Significativement aussi, le principal « front » se situe dans le Chaco (département de Tarija, sud), où se trouvent les principaux gisements de gaz. Les préfets en exigent le versement des revenus aux départements, sans toutefois préciser leur future affectation. Le gouvernement quant à lui les utilise déjà, entre autre, pour financer une rente aux personnes âgées, dans un pays où la sécurité sociale est inconnue pour la plupart des gens.

Nous assistons donc en réalité à une guerre pour la terre, les territoires autochtones , et les hydrocarbures. Voilà ce que masquent les revendications d’« autonomie départementale » avancées par l'opposition : bloquer les réformes sociales, la redistribution des richesses et des terres. Bref, défendre les privilèges de l'oligarchie qui détenait tous les pouvoirs.

Pour terminer, nous ne pouvons ignorer le contexte international, car l'affaire dépasse largement les frontières de la Bolivie. Là où se trouve du pétrole, les États-Unis ne sont jamais bien loin… Certes, nous ne détenons nous-même pas les preuves d'une implication directe de l’ambassadeur américain dans le déclenchement des troubles, même s'il a tenu des réunions avec les principaux leaders de droite ces dernières semaines. Ce qui est cependant certain, c'est que les États-Unis soutiennent et conseillent des organisations proches de l’opposition à travers l’USAID (agence américaine pour l’aide au développement) et une multitudes d’ONG. Le président Correa de l’Équateur vient de déclarer que les pays d'Amérique du Sud, solidaires avec le gouvernement légitime de Bolivie, ne toléreront pas une balkanisation de la région. Du point de vue historique, les tentatives de séparatisme en Bolivie rappellent en effet dangereusement les manœuvres qui ont conduit à l’éclatement de la Yougoslavie, et son cortège de guerres civiles, massacres et atrocités.

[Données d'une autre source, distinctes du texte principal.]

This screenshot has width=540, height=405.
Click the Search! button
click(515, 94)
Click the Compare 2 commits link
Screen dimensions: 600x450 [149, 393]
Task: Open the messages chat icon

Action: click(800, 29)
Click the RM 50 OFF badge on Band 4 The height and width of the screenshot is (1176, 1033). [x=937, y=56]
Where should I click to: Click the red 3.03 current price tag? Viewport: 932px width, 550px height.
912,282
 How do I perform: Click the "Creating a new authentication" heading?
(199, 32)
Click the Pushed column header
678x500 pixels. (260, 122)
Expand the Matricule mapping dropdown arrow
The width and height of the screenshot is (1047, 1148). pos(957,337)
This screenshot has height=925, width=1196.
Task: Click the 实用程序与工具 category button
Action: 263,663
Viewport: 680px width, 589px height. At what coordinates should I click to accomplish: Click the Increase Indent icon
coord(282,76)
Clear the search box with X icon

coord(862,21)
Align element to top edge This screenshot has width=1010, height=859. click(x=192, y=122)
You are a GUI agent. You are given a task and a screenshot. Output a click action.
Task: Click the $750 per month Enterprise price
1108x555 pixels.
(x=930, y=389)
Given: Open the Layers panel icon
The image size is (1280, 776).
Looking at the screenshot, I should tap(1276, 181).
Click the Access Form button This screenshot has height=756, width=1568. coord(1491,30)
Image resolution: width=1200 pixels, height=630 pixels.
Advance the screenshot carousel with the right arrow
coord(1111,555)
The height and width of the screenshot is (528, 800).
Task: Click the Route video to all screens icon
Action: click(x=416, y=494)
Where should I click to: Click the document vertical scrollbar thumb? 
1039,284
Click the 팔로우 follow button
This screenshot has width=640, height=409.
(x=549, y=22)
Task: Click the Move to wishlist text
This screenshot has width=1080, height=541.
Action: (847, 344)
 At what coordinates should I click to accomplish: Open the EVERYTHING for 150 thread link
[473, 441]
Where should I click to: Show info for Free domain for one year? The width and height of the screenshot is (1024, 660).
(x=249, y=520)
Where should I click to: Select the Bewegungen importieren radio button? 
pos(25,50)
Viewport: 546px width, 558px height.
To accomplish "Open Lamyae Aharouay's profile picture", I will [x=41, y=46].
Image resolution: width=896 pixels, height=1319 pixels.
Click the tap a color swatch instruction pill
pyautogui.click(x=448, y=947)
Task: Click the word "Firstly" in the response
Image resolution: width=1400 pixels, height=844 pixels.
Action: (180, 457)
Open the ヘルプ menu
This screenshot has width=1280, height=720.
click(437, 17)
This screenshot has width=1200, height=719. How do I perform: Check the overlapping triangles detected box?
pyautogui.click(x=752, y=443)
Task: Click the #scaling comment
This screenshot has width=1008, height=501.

Certes, il ne nous appartient pas de juger la politique du gouvernement bolivien. Nous constatons simplement que, depuis plus d'un an, il a refusé de recourir à la force et ce jusqu'au 5 septembre dernier, (instauration de l'état de siège dans le département du Pando, pour stopper le massacre des paysans indiens). Depuis le mois d'août 2007, la droite utilise des méthodes de plus en plus violentes, pour bloquer le fonctionnement des institutions démocratiques, dont l'Assemblée Constituante élue par la population. Après avoir subi un net revers électoral, elle tente à présent un coup d'état fascisant. Belle leçon de "libéralisme"…

En espérant, comme les Républicains espagnols en 1936 que : "no pasaran". Car l'histoire nous enseigne que, chaque fois qu'ils sont passés, les conséquences ont été dramatiques.

Claire Heukemes et Albert Verschueren, historien.